## Activity
Please copy out the entries until you have copied the line that contains "The width and height of the screenshot is (952, 1234).", beginning with the first line.

--- Records for this task Enclosed Below ---

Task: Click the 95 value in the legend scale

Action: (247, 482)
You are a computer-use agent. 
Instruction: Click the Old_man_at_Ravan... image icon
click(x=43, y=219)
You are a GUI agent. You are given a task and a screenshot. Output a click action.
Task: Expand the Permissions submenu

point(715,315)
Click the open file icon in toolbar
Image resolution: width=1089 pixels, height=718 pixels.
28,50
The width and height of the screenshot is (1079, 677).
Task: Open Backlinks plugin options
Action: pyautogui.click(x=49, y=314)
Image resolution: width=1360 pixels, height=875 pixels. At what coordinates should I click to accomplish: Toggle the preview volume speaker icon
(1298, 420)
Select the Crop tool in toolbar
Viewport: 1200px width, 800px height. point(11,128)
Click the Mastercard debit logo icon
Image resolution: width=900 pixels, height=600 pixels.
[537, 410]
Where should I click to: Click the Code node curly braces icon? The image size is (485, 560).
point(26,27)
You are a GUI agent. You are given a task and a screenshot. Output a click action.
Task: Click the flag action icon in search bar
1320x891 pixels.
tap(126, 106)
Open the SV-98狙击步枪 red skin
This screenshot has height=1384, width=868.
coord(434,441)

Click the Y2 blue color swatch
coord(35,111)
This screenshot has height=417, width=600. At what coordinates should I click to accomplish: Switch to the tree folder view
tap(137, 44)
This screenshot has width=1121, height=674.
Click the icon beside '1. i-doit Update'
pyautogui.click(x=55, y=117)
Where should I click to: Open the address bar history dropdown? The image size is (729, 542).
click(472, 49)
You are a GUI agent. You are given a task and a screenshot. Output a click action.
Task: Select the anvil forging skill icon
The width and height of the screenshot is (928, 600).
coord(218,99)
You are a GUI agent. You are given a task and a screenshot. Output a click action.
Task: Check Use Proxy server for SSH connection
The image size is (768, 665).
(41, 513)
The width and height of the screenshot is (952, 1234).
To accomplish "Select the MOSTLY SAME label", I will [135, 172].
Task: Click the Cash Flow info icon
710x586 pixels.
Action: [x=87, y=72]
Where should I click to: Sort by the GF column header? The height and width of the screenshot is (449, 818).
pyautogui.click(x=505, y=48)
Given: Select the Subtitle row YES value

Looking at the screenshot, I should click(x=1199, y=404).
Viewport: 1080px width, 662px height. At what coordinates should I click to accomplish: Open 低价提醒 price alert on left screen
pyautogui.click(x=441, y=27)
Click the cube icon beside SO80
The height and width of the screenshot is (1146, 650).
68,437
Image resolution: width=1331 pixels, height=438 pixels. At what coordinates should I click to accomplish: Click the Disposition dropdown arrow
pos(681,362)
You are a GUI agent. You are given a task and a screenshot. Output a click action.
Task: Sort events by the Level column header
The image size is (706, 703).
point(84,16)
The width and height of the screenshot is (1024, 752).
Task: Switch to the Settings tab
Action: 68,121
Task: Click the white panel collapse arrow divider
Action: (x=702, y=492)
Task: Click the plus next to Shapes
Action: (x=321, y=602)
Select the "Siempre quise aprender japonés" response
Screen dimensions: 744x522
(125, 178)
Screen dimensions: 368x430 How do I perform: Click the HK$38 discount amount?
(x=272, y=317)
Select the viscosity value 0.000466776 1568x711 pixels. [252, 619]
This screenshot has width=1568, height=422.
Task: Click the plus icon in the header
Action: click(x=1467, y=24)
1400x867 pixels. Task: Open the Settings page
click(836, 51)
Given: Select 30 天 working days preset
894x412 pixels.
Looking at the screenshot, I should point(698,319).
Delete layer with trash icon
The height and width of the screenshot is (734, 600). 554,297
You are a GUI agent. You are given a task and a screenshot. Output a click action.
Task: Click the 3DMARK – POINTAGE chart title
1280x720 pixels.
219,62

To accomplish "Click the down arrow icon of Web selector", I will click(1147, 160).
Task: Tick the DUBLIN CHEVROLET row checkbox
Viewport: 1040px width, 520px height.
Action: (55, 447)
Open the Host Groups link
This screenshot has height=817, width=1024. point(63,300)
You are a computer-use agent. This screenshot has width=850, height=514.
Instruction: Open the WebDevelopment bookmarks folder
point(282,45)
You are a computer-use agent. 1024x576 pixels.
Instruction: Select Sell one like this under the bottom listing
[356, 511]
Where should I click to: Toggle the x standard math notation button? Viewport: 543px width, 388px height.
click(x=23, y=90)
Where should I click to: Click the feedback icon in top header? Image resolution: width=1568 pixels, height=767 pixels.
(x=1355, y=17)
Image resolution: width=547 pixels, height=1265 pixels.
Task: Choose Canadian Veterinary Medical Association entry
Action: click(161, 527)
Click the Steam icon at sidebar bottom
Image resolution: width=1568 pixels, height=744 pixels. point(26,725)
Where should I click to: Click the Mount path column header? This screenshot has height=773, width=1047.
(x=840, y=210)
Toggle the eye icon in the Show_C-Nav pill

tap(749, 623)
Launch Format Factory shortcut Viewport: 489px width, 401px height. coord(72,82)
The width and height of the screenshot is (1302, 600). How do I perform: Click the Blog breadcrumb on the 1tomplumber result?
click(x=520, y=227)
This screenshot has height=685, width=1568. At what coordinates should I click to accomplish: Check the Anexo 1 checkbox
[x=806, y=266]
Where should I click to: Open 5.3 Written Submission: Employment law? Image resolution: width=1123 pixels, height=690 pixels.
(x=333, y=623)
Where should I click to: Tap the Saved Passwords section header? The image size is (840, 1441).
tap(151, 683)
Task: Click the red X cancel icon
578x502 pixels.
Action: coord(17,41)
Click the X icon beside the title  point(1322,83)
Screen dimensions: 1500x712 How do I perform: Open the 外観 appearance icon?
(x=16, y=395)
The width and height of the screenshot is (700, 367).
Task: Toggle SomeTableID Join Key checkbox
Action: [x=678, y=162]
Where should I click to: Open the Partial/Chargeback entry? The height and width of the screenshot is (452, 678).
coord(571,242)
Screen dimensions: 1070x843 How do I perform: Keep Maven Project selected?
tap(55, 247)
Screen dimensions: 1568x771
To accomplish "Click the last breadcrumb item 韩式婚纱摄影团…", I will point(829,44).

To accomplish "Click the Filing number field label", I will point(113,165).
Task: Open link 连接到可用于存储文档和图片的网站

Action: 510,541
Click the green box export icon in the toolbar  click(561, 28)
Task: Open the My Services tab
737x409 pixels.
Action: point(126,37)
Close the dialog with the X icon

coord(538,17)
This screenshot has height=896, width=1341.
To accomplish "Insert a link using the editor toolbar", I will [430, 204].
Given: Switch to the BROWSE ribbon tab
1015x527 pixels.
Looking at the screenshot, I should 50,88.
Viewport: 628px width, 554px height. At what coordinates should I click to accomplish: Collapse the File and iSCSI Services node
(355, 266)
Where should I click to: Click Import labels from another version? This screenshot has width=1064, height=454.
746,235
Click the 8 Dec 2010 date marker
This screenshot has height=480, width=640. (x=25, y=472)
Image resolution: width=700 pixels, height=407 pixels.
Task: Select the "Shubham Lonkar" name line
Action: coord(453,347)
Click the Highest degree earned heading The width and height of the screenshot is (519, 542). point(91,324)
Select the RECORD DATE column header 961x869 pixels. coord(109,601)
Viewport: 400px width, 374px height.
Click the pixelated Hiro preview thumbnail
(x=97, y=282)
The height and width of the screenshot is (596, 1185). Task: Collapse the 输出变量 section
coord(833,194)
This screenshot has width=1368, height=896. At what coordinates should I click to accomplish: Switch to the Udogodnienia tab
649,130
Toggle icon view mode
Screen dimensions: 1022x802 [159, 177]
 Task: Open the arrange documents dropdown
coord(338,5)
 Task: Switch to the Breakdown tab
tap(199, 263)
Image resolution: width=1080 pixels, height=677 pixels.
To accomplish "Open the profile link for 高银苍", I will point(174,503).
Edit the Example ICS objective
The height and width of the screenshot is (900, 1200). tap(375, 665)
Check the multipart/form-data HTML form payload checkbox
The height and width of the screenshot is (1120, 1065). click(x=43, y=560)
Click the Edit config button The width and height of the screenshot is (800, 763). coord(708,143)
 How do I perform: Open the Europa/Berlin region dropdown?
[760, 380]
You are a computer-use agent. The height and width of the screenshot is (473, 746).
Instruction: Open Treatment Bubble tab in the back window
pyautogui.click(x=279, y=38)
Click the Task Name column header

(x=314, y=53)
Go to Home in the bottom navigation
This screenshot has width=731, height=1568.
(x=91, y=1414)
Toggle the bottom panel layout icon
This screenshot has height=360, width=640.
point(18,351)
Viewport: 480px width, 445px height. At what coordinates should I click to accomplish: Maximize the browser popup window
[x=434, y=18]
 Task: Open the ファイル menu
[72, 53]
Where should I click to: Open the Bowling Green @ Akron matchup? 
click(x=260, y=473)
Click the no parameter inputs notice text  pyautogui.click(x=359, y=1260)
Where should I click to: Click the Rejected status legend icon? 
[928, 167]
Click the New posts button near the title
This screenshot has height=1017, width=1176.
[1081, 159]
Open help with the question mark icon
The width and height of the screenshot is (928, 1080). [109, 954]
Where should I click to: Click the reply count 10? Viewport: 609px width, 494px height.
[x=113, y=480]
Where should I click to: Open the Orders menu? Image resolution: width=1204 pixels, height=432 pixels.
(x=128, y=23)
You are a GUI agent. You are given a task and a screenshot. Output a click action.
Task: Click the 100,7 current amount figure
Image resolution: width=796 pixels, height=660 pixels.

--- End of Enclosed Records for this task ---

## Expected answer
Task: Click the 95 value in the legend scale

Action: (247, 482)
You are a computer-use agent. 
Instruction: Click the Old_man_at_Ravan... image icon
click(x=43, y=219)
You are a GUI agent. You are given a task and a screenshot. Output a click action.
Task: Expand the Permissions submenu

point(715,315)
Click the open file icon in toolbar
Image resolution: width=1089 pixels, height=718 pixels.
28,50
The width and height of the screenshot is (1079, 677).
Task: Open Backlinks plugin options
Action: pyautogui.click(x=49, y=314)
Image resolution: width=1360 pixels, height=875 pixels. At what coordinates should I click to accomplish: Toggle the preview volume speaker icon
(1298, 420)
Select the Crop tool in toolbar
Viewport: 1200px width, 800px height. point(11,128)
Click the Mastercard debit logo icon
Image resolution: width=900 pixels, height=600 pixels.
[537, 410]
Where should I click to: Click the Code node curly braces icon? The image size is (485, 560).
point(26,27)
You are a GUI agent. You are given a task and a screenshot. Output a click action.
Task: Click the flag action icon in search bar
1320x891 pixels.
tap(126, 106)
Open the SV-98狙击步枪 red skin
This screenshot has height=1384, width=868.
coord(434,441)

Click the Y2 blue color swatch
coord(35,111)
This screenshot has height=417, width=600. At what coordinates should I click to accomplish: Switch to the tree folder view
tap(137, 44)
This screenshot has width=1121, height=674.
Click the icon beside '1. i-doit Update'
pyautogui.click(x=55, y=117)
Where should I click to: Open the address bar history dropdown? The image size is (729, 542).
click(472, 49)
You are a GUI agent. You are given a task and a screenshot. Output a click action.
Task: Select the anvil forging skill icon
The width and height of the screenshot is (928, 600).
coord(218,99)
You are a GUI agent. You are given a task and a screenshot. Output a click action.
Task: Check Use Proxy server for SSH connection
The image size is (768, 665).
(41, 513)
The width and height of the screenshot is (952, 1234).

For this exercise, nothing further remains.